This morning we were setting out for a day's worth of adventure, and as we often do at the beginning of a dayventure, I ran into the bagel shop to pick up breakfast for the road.
Everything was not quite right. The bagellers seemed out of sync and the line was moving too slowly and then the substitute woman was running the cash register; I always think of her as the sub, anyway, even though she's full-time staff, too, because she'd only jump on if the manager was doing something else.
The manager, Steve, wasn't there. And then with a shock I read the sign next to the cash register.
There was his photo, and a note from the owners commemorating his death on behalf of the bagel shop community.
Steve was the kind of guy that made me feel grateful for our little slice of small-town living in the big, homogeneous DC suburbs. He always remembered us and always greeted us with a smile. When I lied each time to my girls, and told them that the gumball machine is for six-year-olds, he always confirmed that conspiratorially, and reminded them to be good for their mama. He smiled at their antics and hurried in front of me to hold open the door and understood why I asked for extra cups with extra lids and extra straws so that two girls could split one chocolate milk.

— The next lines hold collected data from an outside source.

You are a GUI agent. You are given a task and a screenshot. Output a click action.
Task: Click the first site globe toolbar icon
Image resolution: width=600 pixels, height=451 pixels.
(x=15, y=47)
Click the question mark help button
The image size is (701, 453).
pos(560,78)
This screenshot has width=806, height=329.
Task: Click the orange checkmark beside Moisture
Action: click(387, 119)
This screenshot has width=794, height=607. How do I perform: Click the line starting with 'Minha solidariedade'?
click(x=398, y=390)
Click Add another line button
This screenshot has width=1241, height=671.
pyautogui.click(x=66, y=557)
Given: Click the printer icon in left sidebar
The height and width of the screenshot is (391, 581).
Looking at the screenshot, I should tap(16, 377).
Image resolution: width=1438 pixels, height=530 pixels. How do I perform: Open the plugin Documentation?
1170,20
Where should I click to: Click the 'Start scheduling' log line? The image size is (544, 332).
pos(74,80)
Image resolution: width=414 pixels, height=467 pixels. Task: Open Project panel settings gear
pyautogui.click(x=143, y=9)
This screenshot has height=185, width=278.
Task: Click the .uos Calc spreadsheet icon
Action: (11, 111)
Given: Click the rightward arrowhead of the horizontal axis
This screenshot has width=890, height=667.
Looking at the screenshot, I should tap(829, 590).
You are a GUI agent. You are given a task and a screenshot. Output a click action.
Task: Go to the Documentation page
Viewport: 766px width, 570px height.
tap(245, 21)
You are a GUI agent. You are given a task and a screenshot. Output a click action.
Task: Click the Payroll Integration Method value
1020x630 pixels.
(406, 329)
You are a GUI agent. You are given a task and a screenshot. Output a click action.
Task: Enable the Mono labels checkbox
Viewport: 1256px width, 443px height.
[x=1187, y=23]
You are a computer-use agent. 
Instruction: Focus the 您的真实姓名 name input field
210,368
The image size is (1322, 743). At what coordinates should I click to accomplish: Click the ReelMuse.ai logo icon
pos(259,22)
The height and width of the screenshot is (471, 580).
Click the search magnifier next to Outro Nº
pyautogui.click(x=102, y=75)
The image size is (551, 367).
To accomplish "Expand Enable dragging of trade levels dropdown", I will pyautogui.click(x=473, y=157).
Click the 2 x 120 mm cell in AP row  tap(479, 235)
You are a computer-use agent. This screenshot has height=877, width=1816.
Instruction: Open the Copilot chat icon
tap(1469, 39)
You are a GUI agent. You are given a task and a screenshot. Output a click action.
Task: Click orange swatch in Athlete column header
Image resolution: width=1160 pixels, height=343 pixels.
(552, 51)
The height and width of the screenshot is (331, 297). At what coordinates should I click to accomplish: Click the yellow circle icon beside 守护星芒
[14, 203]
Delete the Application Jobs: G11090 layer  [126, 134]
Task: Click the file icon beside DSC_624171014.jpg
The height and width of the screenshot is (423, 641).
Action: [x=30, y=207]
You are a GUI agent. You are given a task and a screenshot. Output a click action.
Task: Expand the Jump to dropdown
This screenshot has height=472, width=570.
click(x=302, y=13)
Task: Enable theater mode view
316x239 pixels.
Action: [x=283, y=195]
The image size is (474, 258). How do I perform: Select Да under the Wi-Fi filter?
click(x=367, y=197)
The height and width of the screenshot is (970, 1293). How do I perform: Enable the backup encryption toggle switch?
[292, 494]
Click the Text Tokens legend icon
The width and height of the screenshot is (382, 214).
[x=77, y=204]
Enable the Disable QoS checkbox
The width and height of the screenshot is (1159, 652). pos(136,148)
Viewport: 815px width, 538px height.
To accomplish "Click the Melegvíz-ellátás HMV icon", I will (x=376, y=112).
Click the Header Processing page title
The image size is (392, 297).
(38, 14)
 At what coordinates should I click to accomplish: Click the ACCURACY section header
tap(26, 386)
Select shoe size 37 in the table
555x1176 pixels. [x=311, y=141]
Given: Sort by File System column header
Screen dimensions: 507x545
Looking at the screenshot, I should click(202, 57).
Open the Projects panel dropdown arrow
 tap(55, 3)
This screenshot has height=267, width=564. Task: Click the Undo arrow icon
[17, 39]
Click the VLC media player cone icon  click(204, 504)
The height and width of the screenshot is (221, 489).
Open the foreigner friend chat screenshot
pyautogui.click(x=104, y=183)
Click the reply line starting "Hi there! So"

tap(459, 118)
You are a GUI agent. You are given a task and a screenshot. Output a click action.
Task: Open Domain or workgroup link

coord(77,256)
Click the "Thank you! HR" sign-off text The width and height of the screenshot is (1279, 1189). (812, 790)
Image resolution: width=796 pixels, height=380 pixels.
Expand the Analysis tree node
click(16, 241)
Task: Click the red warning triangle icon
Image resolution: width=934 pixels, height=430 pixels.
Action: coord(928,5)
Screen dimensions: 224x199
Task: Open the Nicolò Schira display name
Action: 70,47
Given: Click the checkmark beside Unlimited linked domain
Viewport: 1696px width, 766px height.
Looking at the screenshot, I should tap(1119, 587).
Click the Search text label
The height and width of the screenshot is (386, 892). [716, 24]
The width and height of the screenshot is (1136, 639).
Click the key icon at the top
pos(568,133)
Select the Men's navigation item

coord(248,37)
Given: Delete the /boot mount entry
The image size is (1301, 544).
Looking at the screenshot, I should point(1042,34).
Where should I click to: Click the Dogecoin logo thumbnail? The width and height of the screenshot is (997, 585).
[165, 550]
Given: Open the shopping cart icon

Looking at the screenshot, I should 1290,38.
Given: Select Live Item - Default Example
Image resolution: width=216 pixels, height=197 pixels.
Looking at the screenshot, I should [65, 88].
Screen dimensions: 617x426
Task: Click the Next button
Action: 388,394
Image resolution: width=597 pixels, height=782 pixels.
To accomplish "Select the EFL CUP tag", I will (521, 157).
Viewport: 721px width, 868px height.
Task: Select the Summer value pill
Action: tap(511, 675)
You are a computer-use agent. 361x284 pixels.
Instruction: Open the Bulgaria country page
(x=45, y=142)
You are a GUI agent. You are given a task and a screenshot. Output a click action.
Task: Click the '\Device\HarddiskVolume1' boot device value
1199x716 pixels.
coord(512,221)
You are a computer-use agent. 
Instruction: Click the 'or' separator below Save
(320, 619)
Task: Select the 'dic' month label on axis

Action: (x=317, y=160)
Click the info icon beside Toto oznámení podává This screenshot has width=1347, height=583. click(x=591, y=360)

When L, as a toddler, threw her bagel on the floor in a pique of teething frustration, he hurried unbidden from behind the counter with a new one. No charge. And when L, as a two-year-old, bemoaned the sold-out blueberry bagels because I just want to eat the blueberries!, he introduced her to the marvel of blueberry muffins. No charge.
He didn't blink when I would ask for "an everything bagel, cut sideways in thirds instead of in half, the middle third left naked and wrapped separately for the baby, and the outer thirds spread (not too thickly) with plain cream cheese."
He obliged with a smile whenever I'd ask him to grab a handful of the fallen yummies from underneath the basket of everything bagels. He'd fill a takeout container for me.
He was just a guy I didn't really know that well, really, but he was a guy who always left me smiling, whose courtesy was unfailing and whose kindness rose far above customer service. He was a guy who was a truly pleasant part of our family's routines. I saw him last week. He looked fine. Naturally, he was smiling.
And on this Memorial Day, he was suddenly gone.
I don't know if he was a veteran. I don't know if he had a family. I know he was valued, and will be missed, and our little town has suffered a true loss.